Manga. Chronique n° 1
Phénix – L’Oiseau de feu

Surnommé « le dieu du manga », Osamu Tezuka est une figure fondamentale du manga et de la bande dessinée mondiale. Il est possible d’entrevoir la portée de son travail au travers de ce qu’il considérait lui-même comme son grand œuvre : Phénix - L’Oiseau de feu. La série vient d’être rééditée en édition prestige chez Tonkam.

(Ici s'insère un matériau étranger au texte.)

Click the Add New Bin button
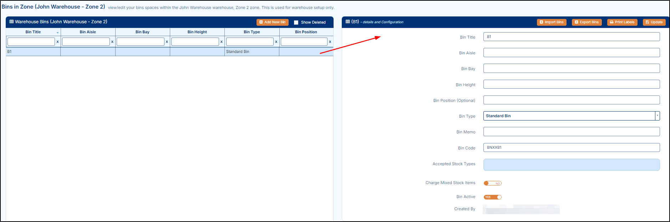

Par Rémi I., professeur des écoles et critique

Surnommé « le dieu du manga », Osamu Tezuka est une figure fondamentale du manga et de la bande dessinée mondiale. Il est possible d’entrevoir la portée de son travail au travers de ce qu’il considérait lui-même comme son grand œuvre : Phénix – L’Oiseau de feu. La série vient de commencer sa réédition en édition prestige chez Delcourt-Tonkam.

Par Rémi I., professeur des écoles et critique

Après des années d’indisponibilité sur le marché français, Delcourt-Tonkam a entamé une réédition de la série culte d’Osamu Tezuka (1928-1989), Phénix – L’Oiseau de feu, qui comprendra en tout six tomes cartonnés de six cents à sept cents pages chacun. Ces ouvrages, regroupés dans la collection « Prestige » que consacre l’éditeur au mangaka, permettent à tout un chacun de (re)découvrir dans des conditions optimales les œuvres majeures de celui que l’on surnomme « le dieu du manga » : sens de lecture original, grand format, appareil critique, pages couleurs présentes lors de la prépublication… et bel objet-livre !

Illustrations de la page 15 de Phénix - L'oiseau de feu, d'Osamu Tezuka, vol. 1. © 2022 by Tezuka Productions.
Illustrations de la page 15 de Phénix – L’oiseau de feu, d’Osamu Tezuka, vol. 1. © 2022 by Tezuka Productions.

Au lendemain de la Seconde Guerre mondiale, Osamu Tezuka n’a que 17 ans lorsqu’il publie ses premiers mangas. Il devient rapidement un auteur majeur et influent grâce à sa narration fleuve et ses mises en page cinématographiques. Considéré jusqu’au milieu des années 1960 comme un auteur jeunesse, le mangaka entame une mue forcée par l’avènement d’auteurs et magazines publiant des œuvres visant un lectorat plus mature.

Il s’engage dans cette veine sans lésiner sur les moyens : pour offrir une place privilégiée à la série qu’il est en train de créer, Phénix, il crée COM, sa propre revue de prépublication. Elle démarre sa publication en 1967, à peine trois ans après Garo, la revue emblématique de ce nouveau mouvement appelé « gekiga », qui signifie littéralement « images dramatiques ».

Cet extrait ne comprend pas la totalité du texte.